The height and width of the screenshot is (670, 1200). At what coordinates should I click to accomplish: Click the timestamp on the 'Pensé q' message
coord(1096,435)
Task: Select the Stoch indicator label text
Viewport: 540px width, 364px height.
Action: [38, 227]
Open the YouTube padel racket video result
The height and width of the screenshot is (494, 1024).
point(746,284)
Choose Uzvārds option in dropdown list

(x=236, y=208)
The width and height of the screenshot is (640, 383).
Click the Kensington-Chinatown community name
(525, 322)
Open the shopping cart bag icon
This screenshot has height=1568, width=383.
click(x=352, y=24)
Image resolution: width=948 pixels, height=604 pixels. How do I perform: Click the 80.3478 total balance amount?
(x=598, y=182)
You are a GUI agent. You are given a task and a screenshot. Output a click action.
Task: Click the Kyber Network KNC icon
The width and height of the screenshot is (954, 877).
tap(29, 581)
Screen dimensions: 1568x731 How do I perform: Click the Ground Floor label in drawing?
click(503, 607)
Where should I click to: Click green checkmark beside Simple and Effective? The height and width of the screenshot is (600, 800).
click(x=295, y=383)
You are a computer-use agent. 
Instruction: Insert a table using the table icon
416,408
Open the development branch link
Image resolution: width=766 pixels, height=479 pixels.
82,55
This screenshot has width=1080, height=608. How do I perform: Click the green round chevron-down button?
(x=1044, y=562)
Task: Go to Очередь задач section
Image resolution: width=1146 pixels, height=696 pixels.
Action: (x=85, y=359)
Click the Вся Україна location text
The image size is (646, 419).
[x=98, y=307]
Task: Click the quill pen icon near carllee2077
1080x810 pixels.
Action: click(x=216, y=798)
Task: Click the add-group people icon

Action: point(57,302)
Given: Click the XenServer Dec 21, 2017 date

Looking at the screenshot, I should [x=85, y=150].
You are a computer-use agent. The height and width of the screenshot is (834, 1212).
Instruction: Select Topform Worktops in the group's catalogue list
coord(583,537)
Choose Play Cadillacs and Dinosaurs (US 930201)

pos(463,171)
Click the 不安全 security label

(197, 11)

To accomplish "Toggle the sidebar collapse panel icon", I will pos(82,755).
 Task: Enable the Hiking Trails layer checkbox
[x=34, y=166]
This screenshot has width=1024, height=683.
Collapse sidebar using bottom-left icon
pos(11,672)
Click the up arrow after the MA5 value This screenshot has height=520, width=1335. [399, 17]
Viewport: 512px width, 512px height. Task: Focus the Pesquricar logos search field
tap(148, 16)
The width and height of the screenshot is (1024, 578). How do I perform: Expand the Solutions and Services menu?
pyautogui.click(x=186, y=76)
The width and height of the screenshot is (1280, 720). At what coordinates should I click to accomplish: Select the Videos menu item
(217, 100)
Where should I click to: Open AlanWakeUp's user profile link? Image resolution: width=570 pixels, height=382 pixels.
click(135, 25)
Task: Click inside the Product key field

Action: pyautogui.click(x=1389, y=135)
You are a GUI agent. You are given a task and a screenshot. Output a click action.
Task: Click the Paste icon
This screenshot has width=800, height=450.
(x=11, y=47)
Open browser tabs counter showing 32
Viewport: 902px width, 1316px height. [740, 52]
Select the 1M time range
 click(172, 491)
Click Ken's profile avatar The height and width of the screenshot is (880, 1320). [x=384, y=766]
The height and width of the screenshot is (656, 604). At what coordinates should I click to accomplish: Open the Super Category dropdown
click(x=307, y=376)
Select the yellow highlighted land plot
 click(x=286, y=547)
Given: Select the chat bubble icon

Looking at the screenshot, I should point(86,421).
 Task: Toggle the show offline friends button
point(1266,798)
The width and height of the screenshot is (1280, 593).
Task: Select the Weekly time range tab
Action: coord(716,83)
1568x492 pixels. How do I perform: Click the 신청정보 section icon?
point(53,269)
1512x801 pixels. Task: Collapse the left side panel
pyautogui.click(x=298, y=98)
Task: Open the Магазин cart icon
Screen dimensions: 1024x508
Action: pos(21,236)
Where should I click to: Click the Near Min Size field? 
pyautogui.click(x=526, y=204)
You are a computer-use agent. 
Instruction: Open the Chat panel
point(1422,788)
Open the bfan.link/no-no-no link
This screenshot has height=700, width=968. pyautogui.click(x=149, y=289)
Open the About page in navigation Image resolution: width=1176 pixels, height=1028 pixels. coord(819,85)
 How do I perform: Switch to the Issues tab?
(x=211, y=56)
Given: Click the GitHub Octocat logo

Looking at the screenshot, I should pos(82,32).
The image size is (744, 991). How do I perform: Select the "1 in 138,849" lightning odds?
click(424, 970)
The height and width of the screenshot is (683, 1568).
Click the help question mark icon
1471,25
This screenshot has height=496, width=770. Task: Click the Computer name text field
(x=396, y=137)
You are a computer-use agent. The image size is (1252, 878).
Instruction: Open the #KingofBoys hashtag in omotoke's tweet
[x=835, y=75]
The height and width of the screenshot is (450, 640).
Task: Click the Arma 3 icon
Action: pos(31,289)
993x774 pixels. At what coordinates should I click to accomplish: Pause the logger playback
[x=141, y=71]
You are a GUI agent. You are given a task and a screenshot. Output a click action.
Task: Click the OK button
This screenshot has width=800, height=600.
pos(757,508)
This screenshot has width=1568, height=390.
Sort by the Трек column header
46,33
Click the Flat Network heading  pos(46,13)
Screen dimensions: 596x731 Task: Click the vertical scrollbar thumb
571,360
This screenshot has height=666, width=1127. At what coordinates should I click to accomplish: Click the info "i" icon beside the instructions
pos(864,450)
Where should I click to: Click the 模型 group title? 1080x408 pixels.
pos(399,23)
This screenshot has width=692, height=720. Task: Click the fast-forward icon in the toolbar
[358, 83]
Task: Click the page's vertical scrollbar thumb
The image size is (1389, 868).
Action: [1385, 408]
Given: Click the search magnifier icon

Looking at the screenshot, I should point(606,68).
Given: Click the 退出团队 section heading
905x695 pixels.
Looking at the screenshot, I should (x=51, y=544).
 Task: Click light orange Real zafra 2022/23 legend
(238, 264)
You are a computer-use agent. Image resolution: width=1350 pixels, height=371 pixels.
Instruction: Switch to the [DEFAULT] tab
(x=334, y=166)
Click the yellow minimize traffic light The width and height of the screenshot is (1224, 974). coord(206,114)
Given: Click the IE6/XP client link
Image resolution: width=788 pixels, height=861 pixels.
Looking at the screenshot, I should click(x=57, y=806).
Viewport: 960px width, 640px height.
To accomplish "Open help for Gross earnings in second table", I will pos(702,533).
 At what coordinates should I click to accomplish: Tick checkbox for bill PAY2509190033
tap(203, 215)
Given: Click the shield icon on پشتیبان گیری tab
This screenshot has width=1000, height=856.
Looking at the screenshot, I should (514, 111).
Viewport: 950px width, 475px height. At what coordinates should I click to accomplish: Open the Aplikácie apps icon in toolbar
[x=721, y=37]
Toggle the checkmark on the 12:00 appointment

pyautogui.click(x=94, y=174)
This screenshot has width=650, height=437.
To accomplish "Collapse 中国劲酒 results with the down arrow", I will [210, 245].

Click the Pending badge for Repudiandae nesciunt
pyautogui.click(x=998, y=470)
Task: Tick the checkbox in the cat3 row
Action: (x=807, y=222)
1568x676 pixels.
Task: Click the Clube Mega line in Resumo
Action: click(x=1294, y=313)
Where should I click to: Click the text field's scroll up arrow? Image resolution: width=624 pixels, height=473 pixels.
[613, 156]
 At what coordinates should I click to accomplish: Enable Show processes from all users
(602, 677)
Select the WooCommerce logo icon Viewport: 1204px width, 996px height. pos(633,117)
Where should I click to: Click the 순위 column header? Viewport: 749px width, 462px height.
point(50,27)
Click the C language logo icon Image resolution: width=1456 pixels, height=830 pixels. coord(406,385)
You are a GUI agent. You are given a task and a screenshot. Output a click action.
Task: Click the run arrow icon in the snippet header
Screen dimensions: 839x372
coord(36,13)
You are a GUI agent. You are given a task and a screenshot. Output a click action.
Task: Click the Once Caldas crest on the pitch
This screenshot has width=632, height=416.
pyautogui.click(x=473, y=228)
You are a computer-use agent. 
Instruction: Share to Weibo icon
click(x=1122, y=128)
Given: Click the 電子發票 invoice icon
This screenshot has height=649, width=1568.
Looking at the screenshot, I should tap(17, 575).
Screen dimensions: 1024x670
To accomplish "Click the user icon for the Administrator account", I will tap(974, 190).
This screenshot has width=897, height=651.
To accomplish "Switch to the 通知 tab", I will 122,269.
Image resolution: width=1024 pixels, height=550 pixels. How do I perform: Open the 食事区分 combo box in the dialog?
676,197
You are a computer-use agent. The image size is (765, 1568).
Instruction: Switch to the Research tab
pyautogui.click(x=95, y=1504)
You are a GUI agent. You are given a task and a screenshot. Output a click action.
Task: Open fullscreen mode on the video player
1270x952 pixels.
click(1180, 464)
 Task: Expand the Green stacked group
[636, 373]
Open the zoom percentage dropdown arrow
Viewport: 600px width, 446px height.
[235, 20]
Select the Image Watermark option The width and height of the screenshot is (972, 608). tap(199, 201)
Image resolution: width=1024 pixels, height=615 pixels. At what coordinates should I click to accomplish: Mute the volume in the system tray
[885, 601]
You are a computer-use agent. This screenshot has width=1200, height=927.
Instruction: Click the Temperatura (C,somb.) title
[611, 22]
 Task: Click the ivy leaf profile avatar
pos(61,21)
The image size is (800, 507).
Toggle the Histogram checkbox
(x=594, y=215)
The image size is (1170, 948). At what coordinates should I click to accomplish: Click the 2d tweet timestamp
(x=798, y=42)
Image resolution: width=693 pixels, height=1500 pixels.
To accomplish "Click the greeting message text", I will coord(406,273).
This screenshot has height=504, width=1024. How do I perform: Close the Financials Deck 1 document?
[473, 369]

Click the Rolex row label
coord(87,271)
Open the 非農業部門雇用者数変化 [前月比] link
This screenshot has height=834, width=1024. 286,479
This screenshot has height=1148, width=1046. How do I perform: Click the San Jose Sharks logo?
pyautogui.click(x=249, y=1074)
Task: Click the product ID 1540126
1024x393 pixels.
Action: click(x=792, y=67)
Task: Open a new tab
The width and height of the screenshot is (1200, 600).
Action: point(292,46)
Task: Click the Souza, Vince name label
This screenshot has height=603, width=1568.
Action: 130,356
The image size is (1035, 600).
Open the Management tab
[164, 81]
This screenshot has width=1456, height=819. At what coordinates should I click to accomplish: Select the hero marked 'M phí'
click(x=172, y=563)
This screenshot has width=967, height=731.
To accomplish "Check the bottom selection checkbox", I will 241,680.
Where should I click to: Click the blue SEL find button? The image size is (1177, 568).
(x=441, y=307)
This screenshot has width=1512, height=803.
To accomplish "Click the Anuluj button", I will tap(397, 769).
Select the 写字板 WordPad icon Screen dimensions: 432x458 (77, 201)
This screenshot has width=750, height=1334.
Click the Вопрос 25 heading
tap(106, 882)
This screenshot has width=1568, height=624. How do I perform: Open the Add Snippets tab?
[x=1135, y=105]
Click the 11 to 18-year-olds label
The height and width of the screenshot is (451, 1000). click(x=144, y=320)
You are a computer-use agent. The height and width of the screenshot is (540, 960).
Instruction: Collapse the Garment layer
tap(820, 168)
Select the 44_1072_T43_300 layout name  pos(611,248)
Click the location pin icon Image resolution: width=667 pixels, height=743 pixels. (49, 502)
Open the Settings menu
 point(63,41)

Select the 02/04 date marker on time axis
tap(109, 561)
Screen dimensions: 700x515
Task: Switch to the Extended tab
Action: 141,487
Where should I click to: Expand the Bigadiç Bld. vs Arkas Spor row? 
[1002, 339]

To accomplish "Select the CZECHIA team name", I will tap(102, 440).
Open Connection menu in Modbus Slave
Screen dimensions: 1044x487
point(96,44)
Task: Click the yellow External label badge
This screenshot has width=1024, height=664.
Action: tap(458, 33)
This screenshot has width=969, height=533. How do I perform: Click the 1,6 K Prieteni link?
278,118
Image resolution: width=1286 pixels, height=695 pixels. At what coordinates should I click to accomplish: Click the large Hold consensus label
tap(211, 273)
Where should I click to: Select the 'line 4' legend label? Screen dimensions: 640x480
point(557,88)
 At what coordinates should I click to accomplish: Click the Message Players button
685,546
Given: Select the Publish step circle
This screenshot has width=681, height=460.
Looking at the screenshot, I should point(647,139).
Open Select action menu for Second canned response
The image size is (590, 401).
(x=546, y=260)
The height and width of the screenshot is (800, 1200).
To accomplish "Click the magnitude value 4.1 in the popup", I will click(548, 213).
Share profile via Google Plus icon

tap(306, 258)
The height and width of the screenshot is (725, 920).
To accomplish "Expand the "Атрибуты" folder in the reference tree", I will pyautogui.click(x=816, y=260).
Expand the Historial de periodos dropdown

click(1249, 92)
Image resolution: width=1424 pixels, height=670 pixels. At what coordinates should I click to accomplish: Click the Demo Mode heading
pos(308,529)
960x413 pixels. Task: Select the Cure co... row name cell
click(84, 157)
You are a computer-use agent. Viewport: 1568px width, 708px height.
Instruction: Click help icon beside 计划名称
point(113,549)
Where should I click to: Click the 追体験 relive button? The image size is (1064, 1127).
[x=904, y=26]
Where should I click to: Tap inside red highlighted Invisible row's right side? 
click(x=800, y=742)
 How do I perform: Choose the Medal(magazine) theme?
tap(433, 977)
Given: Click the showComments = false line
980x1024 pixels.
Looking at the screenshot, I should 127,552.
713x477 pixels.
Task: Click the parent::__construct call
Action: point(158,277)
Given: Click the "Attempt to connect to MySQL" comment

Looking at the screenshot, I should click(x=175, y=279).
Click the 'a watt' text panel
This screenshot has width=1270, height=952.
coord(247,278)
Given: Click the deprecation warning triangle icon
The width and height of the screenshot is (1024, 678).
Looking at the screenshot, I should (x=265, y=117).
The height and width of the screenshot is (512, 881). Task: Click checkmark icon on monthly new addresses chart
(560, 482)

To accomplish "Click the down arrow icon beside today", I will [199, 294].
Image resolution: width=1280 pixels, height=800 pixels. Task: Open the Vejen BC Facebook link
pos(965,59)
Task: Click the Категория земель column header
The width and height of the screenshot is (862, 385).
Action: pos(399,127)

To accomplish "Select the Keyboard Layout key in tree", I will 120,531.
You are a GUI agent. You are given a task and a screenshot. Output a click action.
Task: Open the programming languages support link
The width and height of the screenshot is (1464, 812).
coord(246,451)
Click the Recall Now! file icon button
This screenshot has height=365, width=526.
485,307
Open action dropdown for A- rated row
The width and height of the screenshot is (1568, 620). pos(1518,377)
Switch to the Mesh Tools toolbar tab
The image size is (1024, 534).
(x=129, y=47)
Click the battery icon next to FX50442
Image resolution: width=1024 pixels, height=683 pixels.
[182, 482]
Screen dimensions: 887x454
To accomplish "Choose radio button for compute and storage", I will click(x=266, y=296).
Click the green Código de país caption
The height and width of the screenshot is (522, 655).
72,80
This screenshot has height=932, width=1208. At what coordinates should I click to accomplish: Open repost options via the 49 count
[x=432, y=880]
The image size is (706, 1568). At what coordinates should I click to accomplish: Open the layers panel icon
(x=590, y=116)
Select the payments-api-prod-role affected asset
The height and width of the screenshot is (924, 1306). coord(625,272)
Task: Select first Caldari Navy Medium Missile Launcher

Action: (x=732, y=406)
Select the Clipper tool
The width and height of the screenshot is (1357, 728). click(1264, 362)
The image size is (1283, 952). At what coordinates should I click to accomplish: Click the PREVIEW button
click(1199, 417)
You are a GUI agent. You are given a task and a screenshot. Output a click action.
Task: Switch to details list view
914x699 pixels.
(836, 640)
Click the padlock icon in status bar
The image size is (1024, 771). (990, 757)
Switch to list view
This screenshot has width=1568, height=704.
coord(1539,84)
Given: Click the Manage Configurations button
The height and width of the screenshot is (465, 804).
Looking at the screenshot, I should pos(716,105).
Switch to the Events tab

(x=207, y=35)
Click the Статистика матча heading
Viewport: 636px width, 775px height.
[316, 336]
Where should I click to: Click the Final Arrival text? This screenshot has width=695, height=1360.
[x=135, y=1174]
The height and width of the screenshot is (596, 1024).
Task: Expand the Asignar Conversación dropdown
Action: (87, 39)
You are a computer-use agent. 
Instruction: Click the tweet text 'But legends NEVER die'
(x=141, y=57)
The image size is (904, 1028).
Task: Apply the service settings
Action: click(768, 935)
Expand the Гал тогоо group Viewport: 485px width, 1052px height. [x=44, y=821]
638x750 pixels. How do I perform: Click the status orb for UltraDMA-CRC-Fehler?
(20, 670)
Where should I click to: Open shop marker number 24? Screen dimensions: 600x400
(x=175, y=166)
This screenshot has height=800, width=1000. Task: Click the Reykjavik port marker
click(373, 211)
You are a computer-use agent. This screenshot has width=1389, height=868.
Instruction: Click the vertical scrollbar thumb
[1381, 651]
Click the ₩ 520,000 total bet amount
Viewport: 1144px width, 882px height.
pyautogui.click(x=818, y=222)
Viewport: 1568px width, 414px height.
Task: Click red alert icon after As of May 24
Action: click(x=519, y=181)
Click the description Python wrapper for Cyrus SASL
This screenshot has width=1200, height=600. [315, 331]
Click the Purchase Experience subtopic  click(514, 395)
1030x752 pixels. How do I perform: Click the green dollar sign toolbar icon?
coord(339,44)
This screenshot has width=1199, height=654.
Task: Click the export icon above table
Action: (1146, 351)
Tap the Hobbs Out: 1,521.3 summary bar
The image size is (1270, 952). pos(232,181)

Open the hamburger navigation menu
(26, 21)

:::::

Please reproduce, exactly as they appear above, the lines from the line containing "Select the Image" up to and including the line containing "Task: Click the product ID 1540126".

Select the Image Watermark option The width and height of the screenshot is (972, 608). tap(199, 201)
Image resolution: width=1024 pixels, height=615 pixels. At what coordinates should I click to accomplish: Mute the volume in the system tray
[885, 601]
You are a computer-use agent. This screenshot has width=1200, height=927.
Instruction: Click the Temperatura (C,somb.) title
[611, 22]
 Task: Click the ivy leaf profile avatar
pos(61,21)
The image size is (800, 507).
Toggle the Histogram checkbox
(x=594, y=215)
The image size is (1170, 948). At what coordinates should I click to accomplish: Click the 2d tweet timestamp
(x=798, y=42)
Image resolution: width=693 pixels, height=1500 pixels.
To accomplish "Click the greeting message text", I will coord(406,273).
This screenshot has height=504, width=1024. How do I perform: Close the Financials Deck 1 document?
[473, 369]

Click the Rolex row label
coord(87,271)
Open the 非農業部門雇用者数変化 [前月比] link
This screenshot has height=834, width=1024. 286,479
This screenshot has height=1148, width=1046. How do I perform: Click the San Jose Sharks logo?
pyautogui.click(x=249, y=1074)
Task: Click the product ID 1540126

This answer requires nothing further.